_Required work_: Please present all the records below as a Markdown table with two columns, Row (its number) and Record (the line itself), and skip any blank lines.

BEGIN

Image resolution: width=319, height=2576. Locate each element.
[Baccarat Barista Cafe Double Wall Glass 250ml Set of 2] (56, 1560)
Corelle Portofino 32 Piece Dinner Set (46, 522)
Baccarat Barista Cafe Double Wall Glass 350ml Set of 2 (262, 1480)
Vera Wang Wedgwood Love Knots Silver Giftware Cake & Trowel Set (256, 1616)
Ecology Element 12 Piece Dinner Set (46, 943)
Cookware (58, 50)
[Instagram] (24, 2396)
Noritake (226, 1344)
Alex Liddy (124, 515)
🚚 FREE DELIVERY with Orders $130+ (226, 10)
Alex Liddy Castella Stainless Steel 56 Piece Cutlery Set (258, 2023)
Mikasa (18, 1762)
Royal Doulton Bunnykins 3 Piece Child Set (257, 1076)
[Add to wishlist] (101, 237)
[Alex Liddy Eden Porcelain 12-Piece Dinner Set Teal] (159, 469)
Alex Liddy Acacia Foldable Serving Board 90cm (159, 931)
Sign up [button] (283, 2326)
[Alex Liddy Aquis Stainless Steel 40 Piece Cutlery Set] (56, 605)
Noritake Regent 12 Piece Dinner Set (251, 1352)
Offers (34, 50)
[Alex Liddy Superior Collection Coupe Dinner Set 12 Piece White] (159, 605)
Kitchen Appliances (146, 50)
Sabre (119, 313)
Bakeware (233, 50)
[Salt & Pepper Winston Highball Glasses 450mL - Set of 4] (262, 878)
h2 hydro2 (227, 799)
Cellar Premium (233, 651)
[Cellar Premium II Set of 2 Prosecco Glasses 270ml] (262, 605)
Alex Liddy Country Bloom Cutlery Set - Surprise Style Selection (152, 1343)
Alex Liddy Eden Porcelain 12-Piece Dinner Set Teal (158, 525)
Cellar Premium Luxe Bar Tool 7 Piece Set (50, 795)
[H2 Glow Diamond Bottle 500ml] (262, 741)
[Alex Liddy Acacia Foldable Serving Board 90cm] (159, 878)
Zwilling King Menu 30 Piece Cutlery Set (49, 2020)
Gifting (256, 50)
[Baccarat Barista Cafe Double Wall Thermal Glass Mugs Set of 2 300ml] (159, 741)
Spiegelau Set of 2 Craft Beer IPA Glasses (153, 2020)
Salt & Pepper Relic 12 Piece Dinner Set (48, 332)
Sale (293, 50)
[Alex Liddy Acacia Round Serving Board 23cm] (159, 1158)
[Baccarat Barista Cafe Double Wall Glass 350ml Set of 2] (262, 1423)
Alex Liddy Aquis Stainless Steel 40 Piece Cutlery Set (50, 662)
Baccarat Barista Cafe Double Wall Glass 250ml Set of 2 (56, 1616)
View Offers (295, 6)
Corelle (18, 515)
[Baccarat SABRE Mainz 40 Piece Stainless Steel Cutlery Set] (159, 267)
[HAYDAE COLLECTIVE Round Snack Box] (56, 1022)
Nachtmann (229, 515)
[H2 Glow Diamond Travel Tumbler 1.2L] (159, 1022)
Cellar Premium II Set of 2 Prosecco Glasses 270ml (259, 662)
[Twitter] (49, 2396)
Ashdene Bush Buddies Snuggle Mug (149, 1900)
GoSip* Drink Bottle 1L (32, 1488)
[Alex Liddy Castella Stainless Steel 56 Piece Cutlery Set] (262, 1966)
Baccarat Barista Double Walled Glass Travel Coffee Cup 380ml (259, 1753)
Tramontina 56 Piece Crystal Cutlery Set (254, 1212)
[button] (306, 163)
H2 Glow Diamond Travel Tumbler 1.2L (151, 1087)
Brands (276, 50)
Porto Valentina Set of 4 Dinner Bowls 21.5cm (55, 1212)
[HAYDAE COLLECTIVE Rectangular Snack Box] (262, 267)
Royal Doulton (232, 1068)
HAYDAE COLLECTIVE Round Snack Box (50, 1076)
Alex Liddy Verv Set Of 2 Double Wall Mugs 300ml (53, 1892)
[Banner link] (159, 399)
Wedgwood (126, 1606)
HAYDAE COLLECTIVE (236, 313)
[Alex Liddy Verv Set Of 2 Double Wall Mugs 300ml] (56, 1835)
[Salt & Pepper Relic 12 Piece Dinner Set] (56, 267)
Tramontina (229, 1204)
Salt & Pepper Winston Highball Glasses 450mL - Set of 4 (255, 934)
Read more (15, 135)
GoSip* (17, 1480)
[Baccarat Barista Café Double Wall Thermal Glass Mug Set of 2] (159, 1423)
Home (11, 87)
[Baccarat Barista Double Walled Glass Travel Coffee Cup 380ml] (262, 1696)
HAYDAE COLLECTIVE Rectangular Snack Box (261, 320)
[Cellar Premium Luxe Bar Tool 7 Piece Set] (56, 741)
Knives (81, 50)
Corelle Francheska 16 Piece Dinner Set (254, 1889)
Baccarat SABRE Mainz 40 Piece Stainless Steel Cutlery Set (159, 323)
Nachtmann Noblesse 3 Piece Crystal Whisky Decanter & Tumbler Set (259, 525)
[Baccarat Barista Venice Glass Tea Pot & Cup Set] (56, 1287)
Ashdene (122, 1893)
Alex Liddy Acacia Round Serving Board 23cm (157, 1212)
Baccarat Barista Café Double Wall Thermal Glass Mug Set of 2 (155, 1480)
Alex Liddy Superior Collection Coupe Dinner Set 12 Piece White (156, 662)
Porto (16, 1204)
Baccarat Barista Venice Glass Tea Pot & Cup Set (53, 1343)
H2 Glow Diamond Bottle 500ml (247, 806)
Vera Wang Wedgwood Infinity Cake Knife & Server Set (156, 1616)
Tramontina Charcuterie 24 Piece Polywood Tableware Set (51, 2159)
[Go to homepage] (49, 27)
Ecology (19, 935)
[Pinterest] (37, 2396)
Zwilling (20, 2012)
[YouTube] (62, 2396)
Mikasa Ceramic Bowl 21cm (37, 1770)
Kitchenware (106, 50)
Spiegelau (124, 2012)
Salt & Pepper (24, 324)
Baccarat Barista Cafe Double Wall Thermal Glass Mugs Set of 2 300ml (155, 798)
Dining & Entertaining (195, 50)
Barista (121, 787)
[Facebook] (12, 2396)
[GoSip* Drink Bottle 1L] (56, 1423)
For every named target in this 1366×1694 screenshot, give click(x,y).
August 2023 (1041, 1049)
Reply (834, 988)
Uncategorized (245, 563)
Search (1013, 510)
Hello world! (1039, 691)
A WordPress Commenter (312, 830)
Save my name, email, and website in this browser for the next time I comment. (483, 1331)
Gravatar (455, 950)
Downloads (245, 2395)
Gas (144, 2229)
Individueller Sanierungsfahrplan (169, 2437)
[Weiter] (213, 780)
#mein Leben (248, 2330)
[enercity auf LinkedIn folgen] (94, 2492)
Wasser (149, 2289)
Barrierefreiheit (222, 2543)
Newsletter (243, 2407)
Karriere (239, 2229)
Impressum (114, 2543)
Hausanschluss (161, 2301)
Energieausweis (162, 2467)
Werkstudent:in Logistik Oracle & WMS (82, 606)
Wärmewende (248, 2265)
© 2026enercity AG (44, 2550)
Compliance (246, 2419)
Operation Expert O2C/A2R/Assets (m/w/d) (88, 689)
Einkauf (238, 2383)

END

_The result_:
| Row | Record |
|---|---|
| 1 | Image resolution: width=319, height=2576. Locate each element. |
| 2 | [Baccarat Barista Cafe Double Wall Glass 250ml Set of 2] (56, 1560) |
| 3 | Corelle Portofino 32 Piece Dinner Set (46, 522) |
| 4 | Baccarat Barista Cafe Double Wall Glass 350ml Set of 2 (262, 1480) |
| 5 | Vera Wang Wedgwood Love Knots Silver Giftware Cake & Trowel Set (256, 1616) |
| 6 | Ecology Element 12 Piece Dinner Set (46, 943) |
| 7 | Cookware (58, 50) |
| 8 | [Instagram] (24, 2396) |
| 9 | Noritake (226, 1344) |
| 10 | Alex Liddy (124, 515) |
| 11 | 🚚 FREE DELIVERY with Orders $130+ (226, 10) |
| 12 | Alex Liddy Castella Stainless Steel 56 Piece Cutlery Set (258, 2023) |
| 13 | Mikasa (18, 1762) |
| 14 | Royal Doulton Bunnykins 3 Piece Child Set (257, 1076) |
| 15 | [Add to wishlist] (101, 237) |
| 16 | [Alex Liddy Eden Porcelain 12-Piece Dinner Set Teal] (159, 469) |
| 17 | Alex Liddy Acacia Foldable Serving Board 90cm (159, 931) |
| 18 | Sign up [button] (283, 2326) |
| 19 | [Alex Liddy Aquis Stainless Steel 40 Piece Cutlery Set] (56, 605) |
| 20 | Noritake Regent 12 Piece Dinner Set (251, 1352) |
| 21 | Offers (34, 50) |
| 22 | [Alex Liddy Superior Collection Coupe Dinner Set 12 Piece White] (159, 605) |
| 23 | Kitchen Appliances (146, 50) |
| 24 | Sabre (119, 313) |
| 25 | Bakeware (233, 50) |
| 26 | [Salt & Pepper Winston Highball Glasses 450mL - Set of 4] (262, 878) |
| 27 | h2 hydro2 (227, 799) |
| 28 | Cellar Premium (233, 651) |
| 29 | [Cellar Premium II Set of 2 Prosecco Glasses 270ml] (262, 605) |
| 30 | Alex Liddy Country Bloom Cutlery Set - Surprise Style Selection (152, 1343) |
| 31 | Alex Liddy Eden Porcelain 12-Piece Dinner Set Teal (158, 525) |
| 32 | Cellar Premium Luxe Bar Tool 7 Piece Set (50, 795) |
| 33 | [H2 Glow Diamond Bottle 500ml] (262, 741) |
| 34 | [Alex Liddy Acacia Foldable Serving Board 90cm] (159, 878) |
| 35 | Zwilling King Menu 30 Piece Cutlery Set (49, 2020) |
| 36 | Gifting (256, 50) |
| 37 | [Baccarat Barista Cafe Double Wall Thermal Glass Mugs Set of 2 300ml] (159, 741) |
| 38 | Spiegelau Set of 2 Craft Beer IPA Glasses (153, 2020) |
| 39 | Salt & Pepper Relic 12 Piece Dinner Set (48, 332) |
| 40 | Sale (293, 50) |
| 41 | [Alex Liddy Acacia Round Serving Board 23cm] (159, 1158) |
| 42 | [Baccarat Barista Cafe Double Wall Glass 350ml Set of 2] (262, 1423) |
| 43 | Alex Liddy Aquis Stainless Steel 40 Piece Cutlery Set (50, 662) |
| 44 | Baccarat Barista Cafe Double Wall Glass 250ml Set of 2 (56, 1616) |
| 45 | View Offers (295, 6) |
| 46 | Corelle (18, 515) |
| 47 | [Baccarat SABRE Mainz 40 Piece Stainless Steel Cutlery Set] (159, 267) |
| 48 | [HAYDAE COLLECTIVE Round Snack Box] (56, 1022) |
| 49 | Nachtmann (229, 515) |
| 50 | [H2 Glow Diamond Travel Tumbler 1.2L] (159, 1022) |
| 51 | Cellar Premium II Set of 2 Prosecco Glasses 270ml (259, 662) |
| 52 | [Twitter] (49, 2396) |
| 53 | Ashdene Bush Buddies Snuggle Mug (149, 1900) |
| 54 | GoSip* Drink Bottle 1L (32, 1488) |
| 55 | [Alex Liddy Castella Stainless Steel 56 Piece Cutlery Set] (262, 1966) |
| 56 | Baccarat Barista Double Walled Glass Travel Coffee Cup 380ml (259, 1753) |
| 57 | Tramontina 56 Piece Crystal Cutlery Set (254, 1212) |
| 58 | [button] (306, 163) |
| 59 | H2 Glow Diamond Travel Tumbler 1.2L (151, 1087) |
| 60 | Brands (276, 50) |
| 61 | Porto Valentina Set of 4 Dinner Bowls 21.5cm (55, 1212) |
| 62 | [HAYDAE COLLECTIVE Rectangular Snack Box] (262, 267) |
| 63 | Royal Doulton (232, 1068) |
| 64 | HAYDAE COLLECTIVE Round Snack Box (50, 1076) |
| 65 | Alex Liddy Verv Set Of 2 Double Wall Mugs 300ml (53, 1892) |
| 66 | [Banner link] (159, 399) |
| 67 | Wedgwood (126, 1606) |
| 68 | HAYDAE COLLECTIVE (236, 313) |
| 69 | [Alex Liddy Verv Set Of 2 Double Wall Mugs 300ml] (56, 1835) |
| 70 | [Salt & Pepper Relic 12 Piece Dinner Set] (56, 267) |
| 71 | Tramontina (229, 1204) |
| 72 | Salt & Pepper Winston Highball Glasses 450mL - Set of 4 (255, 934) |
| 73 | Read more (15, 135) |
| 74 | GoSip* (17, 1480) |
| 75 | [Baccarat Barista Café Double Wall Thermal Glass Mug Set of 2] (159, 1423) |
| 76 | Home (11, 87) |
| 77 | [Baccarat Barista Double Walled Glass Travel Coffee Cup 380ml] (262, 1696) |
| 78 | HAYDAE COLLECTIVE Rectangular Snack Box (261, 320) |
| 79 | [Cellar Premium Luxe Bar Tool 7 Piece Set] (56, 741) |
| 80 | Knives (81, 50) |
| 81 | Corelle Francheska 16 Piece Dinner Set (254, 1889) |
| 82 | Baccarat SABRE Mainz 40 Piece Stainless Steel Cutlery Set (159, 323) |
| 83 | Nachtmann Noblesse 3 Piece Crystal Whisky Decanter & Tumbler Set (259, 525) |
| 84 | [Baccarat Barista Venice Glass Tea Pot & Cup Set] (56, 1287) |
| 85 | Ashdene (122, 1893) |
| 86 | Alex Liddy Acacia Round Serving Board 23cm (157, 1212) |
| 87 | Baccarat Barista Café Double Wall Thermal Glass Mug Set of 2 (155, 1480) |
| 88 | Alex Liddy Superior Collection Coupe Dinner Set 12 Piece White (156, 662) |
| 89 | Porto (16, 1204) |
| 90 | Baccarat Barista Venice Glass Tea Pot & Cup Set (53, 1343) |
| 91 | H2 Glow Diamond Bottle 500ml (247, 806) |
| 92 | Vera Wang Wedgwood Infinity Cake Knife & Server Set (156, 1616) |
| 93 | Tramontina Charcuterie 24 Piece Polywood Tableware Set (51, 2159) |
| 94 | [Go to homepage] (49, 27) |
| 95 | Ecology (19, 935) |
| 96 | [Pinterest] (37, 2396) |
| 97 | Zwilling (20, 2012) |
| 98 | [YouTube] (62, 2396) |
| 99 | Mikasa Ceramic Bowl 21cm (37, 1770) |
| 100 | Kitchenware (106, 50) |
| 101 | Spiegelau (124, 2012) |
| 102 | Salt & Pepper (24, 324) |
| 103 | Baccarat Barista Cafe Double Wall Thermal Glass Mugs Set of 2 300ml (155, 798) |
| 104 | Dining & Entertaining (195, 50) |
| 105 | Barista (121, 787) |
| 106 | [Facebook] (12, 2396) |
| 107 | [GoSip* Drink Bottle 1L] (56, 1423) |
| 108 | For every named target in this 1366×1694 screenshot, give click(x,y). |
| 109 | August 2023 (1041, 1049) |
| 110 | Reply (834, 988) |
| 111 | Uncategorized (245, 563) |
| 112 | Search (1013, 510) |
| 113 | Hello world! (1039, 691) |
| 114 | A WordPress Commenter (312, 830) |
| 115 | Save my name, email, and website in this browser for the next time I comment. (483, 1331) |
| 116 | Gravatar (455, 950) |
| 117 | Downloads (245, 2395) |
| 118 | Gas (144, 2229) |
| 119 | Individueller Sanierungsfahrplan (169, 2437) |
| 120 | [Weiter] (213, 780) |
| 121 | #mein Leben (248, 2330) |
| 122 | [enercity auf LinkedIn folgen] (94, 2492) |
| 123 | Wasser (149, 2289) |
| 124 | Barrierefreiheit (222, 2543) |
| 125 | Newsletter (243, 2407) |
| 126 | Karriere (239, 2229) |
| 127 | Impressum (114, 2543) |
| 128 | Hausanschluss (161, 2301) |
| 129 | Energieausweis (162, 2467) |
| 130 | Werkstudent:in Logistik Oracle & WMS (82, 606) |
| 131 | Wärmewende (248, 2265) |
| 132 | © 2026enercity AG (44, 2550) |
| 133 | Compliance (246, 2419) |
| 134 | Operation Expert O2C/A2R/Assets (m/w/d) (88, 689) |
| 135 | Einkauf (238, 2383) |